Nakamura Kazuhiko, Honda Kuniomi, Mizutani Takahiro, Akiho Hirotada, Harada Naohiko
Fukuoka-Higashi Medical Center, 1-1-1, Chidori, Koga-city, Fukuoka 811-3195, Japan.
World J Gastroenterol. 2006 Aug 7;12(29):4628-35. doi: 10.3748/wjg.v12.i29.4628.

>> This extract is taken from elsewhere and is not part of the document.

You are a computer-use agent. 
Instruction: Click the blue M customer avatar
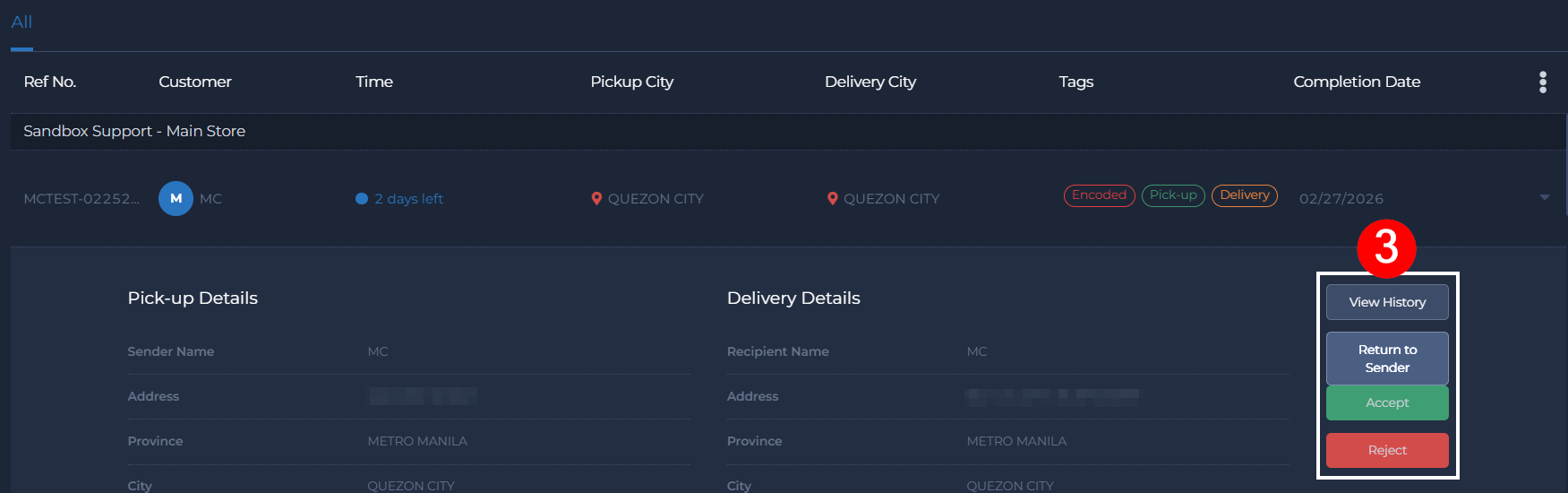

The etiology of inflammatory bowel disease (IBD) has not yet been clarified and immunosuppressive agents which non-specifically reduce inflammation and immunity have been used in the conventional therapies for IBD. Evidence indicates that a dysregulation of mucosal immunity in the gut of IBD causes an overproduction of inflammatory cytokines and trafficking of effector leukocytes into the bowel, thus leading to an uncontrolled intestinal inflammation. Such recent advances in the understanding of the pathogenesis of IBD created a recent trend of novel biological therapies which specifically inhibit the molecules involved in the inflammatory cascade. Major targets for such treatment are inflammatory cytokines and their receptors, and adhesion molecules. A chimeric anti-TNF-alpha monoclonal antibody, infliximab, has become a standard therapy for CD and it is also likely to be beneficial for UC. Several anti-TNF reagents have been developed but most of them seem to not be as efficacious as infliximab. A humanized anti-TNF monoclonal antibody, adalimumab may be useful for the treatment of patients who lost responsiveness or developed intolerance to infliximab. Antibodies against IL-12 p40 and IL-6 receptor could be alternative new anti-cytokine therapies for IBD. Anti-interferon-gamma and anti-CD25 therapies were developed, but the benefit of these agents has not yet been established. The selective blocking of migration of leukocytes into intestine seems to be a nice approach. Antibodies against alpha4 integrin and alpha4beta7 integrin showed benefit for IBD. Antisense oligonucleotide of intercellular adhesion molecule 1 (ICAM-1) may be efficacious for IBD. Clinical trials of such compounds have been either recently reported or are currently underway. In this article, we review the efficacy and safety of such novel biological therapies for IBD.
炎症性肠病(IBD)的病因尚未明确,在IBD的传统治疗中使用了非特异性减轻炎症和免疫的免疫抑制剂。有证据表明,IBD患者肠道黏膜免疫失调会导致炎症细胞因子过度产生以及效应白细胞向肠道内迁移,从而引发失控的肠道炎症。对IBD发病机制的这些最新认识推动了新型生物疗法的发展趋势,这些疗法特异性抑制参与炎症级联反应的分子。此类治疗的主要靶点是炎症细胞因子及其受体以及黏附分子。一种嵌合抗TNF-α单克隆抗体英夫利昔单抗已成为克罗恩病(CD)的标准治疗药物,对溃疡性结肠炎(UC)可能也有益处。已经研发了几种抗TNF药物,但其中大多数似乎不如英夫利昔单抗有效。一种人源化抗TNF单克隆抗体阿达木单抗可能对那些对英夫利昔单抗失去反应或产生不耐受的患者的治疗有用。抗IL-12 p40和抗IL-6受体抗体可能是IBD的替代性新型抗细胞因子疗法。抗干扰素-γ和抗CD25疗法已被研发出来,但这些药物的益处尚未得到证实。选择性阻断白细胞向肠道内迁移似乎是一种不错的方法。抗α4整合素和抗α4β7整合素抗体对IBD显示出疗效。细胞间黏附分子1(ICAM-1)的反义寡核苷酸可能对IBD有效。此类化合物的临床试验最近已有报道或正在进行中。在本文中,我们综述了此类IBD新型生物疗法的疗效和安全性。